151 pages.
First published in 1998.
Finished reading on 8 Sept 2018.
Genre: Fiction.
Butterfly Burning brings the brilliantly poetic voice of Zimbabwean writer Yvonne Vera to American readers for the first time. Set in Makokoba, a black township, in the late 1940s, the novel is an intensely bittersweet love story. When Fumbatha, a construction worker, meets the much younger Phephelaphi, he”wants her like the land beneath his feet from which birth had severed him.” He in turn fills her “with hope larger than memory.” But Phephelaphi is not satisfied with their “one-room” love alone.
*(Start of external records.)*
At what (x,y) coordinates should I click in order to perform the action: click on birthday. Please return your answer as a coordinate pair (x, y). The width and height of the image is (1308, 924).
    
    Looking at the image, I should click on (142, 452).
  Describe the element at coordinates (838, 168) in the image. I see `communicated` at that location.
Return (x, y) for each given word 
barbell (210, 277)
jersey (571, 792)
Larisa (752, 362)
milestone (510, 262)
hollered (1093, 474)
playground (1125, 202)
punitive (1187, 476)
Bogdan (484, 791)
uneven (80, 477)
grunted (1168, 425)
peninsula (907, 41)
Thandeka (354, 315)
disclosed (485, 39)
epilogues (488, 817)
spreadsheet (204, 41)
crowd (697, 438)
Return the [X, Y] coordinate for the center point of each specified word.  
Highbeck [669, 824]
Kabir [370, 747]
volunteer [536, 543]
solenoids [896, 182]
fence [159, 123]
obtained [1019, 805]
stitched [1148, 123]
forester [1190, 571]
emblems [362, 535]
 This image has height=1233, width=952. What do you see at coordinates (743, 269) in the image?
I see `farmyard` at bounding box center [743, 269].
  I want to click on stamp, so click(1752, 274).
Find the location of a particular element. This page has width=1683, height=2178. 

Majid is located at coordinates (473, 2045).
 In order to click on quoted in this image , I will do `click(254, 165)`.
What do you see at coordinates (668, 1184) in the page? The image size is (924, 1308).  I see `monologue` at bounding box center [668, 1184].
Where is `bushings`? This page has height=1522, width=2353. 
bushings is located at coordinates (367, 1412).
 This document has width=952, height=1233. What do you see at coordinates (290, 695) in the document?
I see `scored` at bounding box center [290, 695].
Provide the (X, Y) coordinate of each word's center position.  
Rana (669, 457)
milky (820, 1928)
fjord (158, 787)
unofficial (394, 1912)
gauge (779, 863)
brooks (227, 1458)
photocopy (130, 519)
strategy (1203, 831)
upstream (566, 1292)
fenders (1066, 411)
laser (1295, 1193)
The qualities that drew Fumbatha to her, her sense of independence and freedom, end up separating them. And the closely woven fabric of township life, where everyone knows everyone else, has a mesh too tight and too intricate to allow her to escape her circumstances on her own.
Vera exploits language to peel away the skin of public and private lives. In Butterfly Burning she captures the ebullience and the bitterness of township life, as well as the strength and courage of her unforgettable heroine.
I’m one of those lucky people whose friends give them books (Forever thanks, P❤️❤️); and, honestly, if you get me a book, you have my eternal puppyesque adoration and devotion (forever).
I’d wanted to read this book forever (another one) because I had never (gasp!) read Yvonne Vera, a giant of Zimbabwean literature. I will write a whole blog post at some point about how hard it has been historically to find books by Zimbabwean authors *in Zimbabwe*, when they should be a dime a dozen at every street corner. Such a great heritage, so inaccessible. But that’s my gripe for another time.
Some of the writing in this book got a bit tiresome for me, because this is a story where you have to parse out the meaning of what’s going on. But Phephelaphi is a wonderful protagonist, and her experiences will stay with me.
Side note: my beloved friend Pepsi 💜 (Phephelaphi Dube) told me Ms Vera named Phephelaphi for her. Pepsi is no longer here, and this thought–that she’s immortalised in this way–is something immensely cheering.
I recommend that you read this with Bulawayo Burning, a book by Terence O. Ranger, which fleshes out the historical record of the time to which Ms Vera’s characters belong.
Rated: 6/10. Lyrical, but I got tired of the lyricism.